Her quill had scratched ceaselessly upon the paper. Hermione – for somewhere along the line, she had become Hermione – remained expressionless. She would get like this sometimes, on the worst days, when she was trying not to remember. Draco had understood.

Then she'd looked up and smiled, such an anguished little smile, and said, "July 31, 1991. Nearly a decade after Voldemort's supposed defeat. Ironic, isn't it?"

And Potter's birthday, Draco realized. He'd hardly gotten her to talk that day, and she'd locked herself in the library all night. Draco had stayed with her, refusing to sleep. Nigh a month had passed, but Draco knew the pain wouldn't fade.

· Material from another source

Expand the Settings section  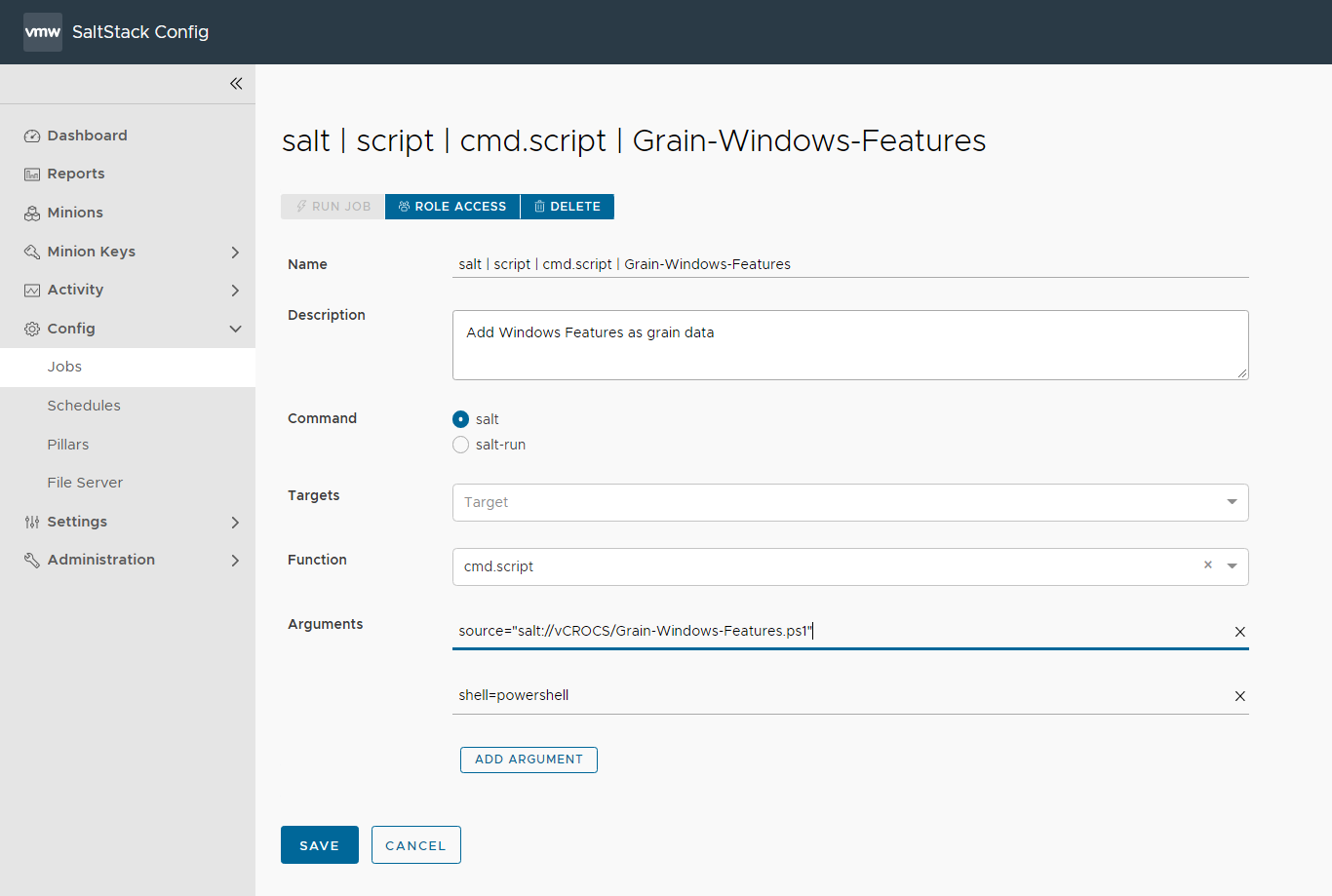click(x=234, y=523)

He'd sat down beside her and grasped her hand. His had felt so right in hers, and hers so right in his. Two people, broken and beaten, lost in the dank, dark, and desolate cold. And yet through that one touch – warmth.

-oOoOo-

Floating in an empty abyss – not lost, for there was nothing to find. Yet so much as life begot death, and death begot oblivion, oblivion gave rise to life. The first tendrils of thought rose within the void. They whispered, first softly, then insistently, until their cry could be ignored no longer. Darkness melded into light, and oblivion itself came to shatter.

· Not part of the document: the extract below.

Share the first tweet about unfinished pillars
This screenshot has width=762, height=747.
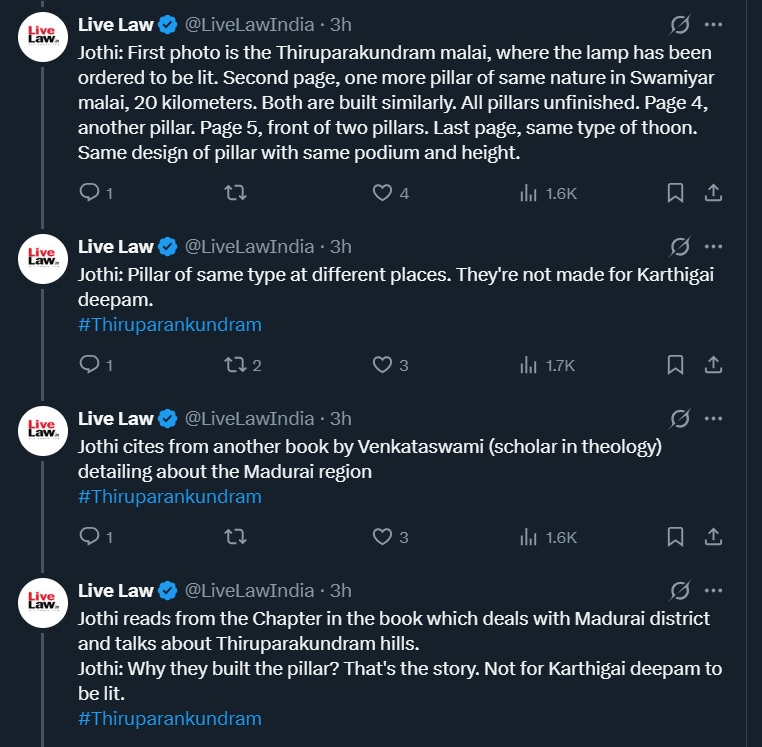tap(714, 193)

Draco Malfoy had woken up.


Author's Notes:

*Although referenced by Hermione in the Deathly Hallows, the only specifically mentioned exception to Gamp's Law is food. Using evidence from the book, fans have speculated regarding the nature of the other four exceptions. The examples in the story are referenced from "The Harry Potter Lexicon - Gamp's Law of Elemental Transfiguration" (web address not included due to formatting issues).

This story is mostly identical to canon up until the Final Battle, but there are some exceptions. Draco's relationship with his father is different than in the books. Many other minor details have also been tweaked (such as the death of Yaxley).